Reproduce the contingencies text below word for word, starting at "Liabilities for Litigation and Other Claims" and ending at "course of business.".

══ TEXT BLOCK ══

Liabilities for Litigation and Other Claims
In addition to the matters discussed above, the Company is involved in legal, tax and regulatory proceedings before various courts, regulatory commissions and governmental agencies regarding matters arising in the ordinary course of business.
The Company records accrued liabilities for litigation and other claim costs when management believes a loss is probable and reasonably estimable.  When management believes there is at least a reasonable possibility that a material loss or an additional material loss may have been incurred, the Company discloses (i) an estimate of the possible loss or range of loss in excess of the amount accrued; or (ii) a statement that such an estimate cannot be made.  As of June 30, 2013 and December 31, 2012, the Company recorded litigation and other claim-related accrued liabilities of $25 million and $27 million, respectively.  Except for the matters discussed above, the Company does not have any material litigation or other claim contingency matters assessed as probable or reasonably possible that would require disclosure in the financial statements.
Other Commitments and Contingencies
Regulation and Rates.  See Note 12 for potential contingent matters associated with the Company’s regulated operations.
Unclaimed Property Audits.  The Company is subject to the laws and regulations of states and other jurisdictions concerning the identification, reporting and escheatment (the transfer of property to the state) of unclaimed or abandoned funds, and is subject to audit and examination for compliance with these requirements.  The Company is currently being examined by a third party auditor on behalf of nine states for compliance with unclaimed property laws.
Air Quality Control
Oil and Natural Gas Sector New Source Performance Standards and National Emission Standards for Hazardous Air Pollutants.  On April 17, 2012 the EPA issued the Oil and Natural Gas Sector New Source Performance Standards and National Emission Standards for Hazardous Air Pollutants (“HAPs”).  The standards revise the new source performance standards for volatile organic compounds from leaking components at onshore natural gas processing plants and new source performance standards for sulfur dioxide emissions from natural gas processing plants.  The EPA also established standards for certain oil and gas operations not covered by the existing standards.  In addition to the operations covered by the existing standards, the newly established standards regulate volatile organic compound emissions from gas wells, centrifugal compressors, reciprocating compressors, pneumatic controllers and storage vessels.

═══
══ COLLECTED MATERIAL ══

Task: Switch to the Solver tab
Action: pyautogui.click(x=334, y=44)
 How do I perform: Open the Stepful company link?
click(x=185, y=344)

═══

_ANSWER_:
Liabilities for Litigation and Other Claims
In addition to the matters discussed above, the Company is involved in legal, tax and regulatory proceedings before various courts, regulatory commissions and governmental agencies regarding matters arising in the ordinary course of business.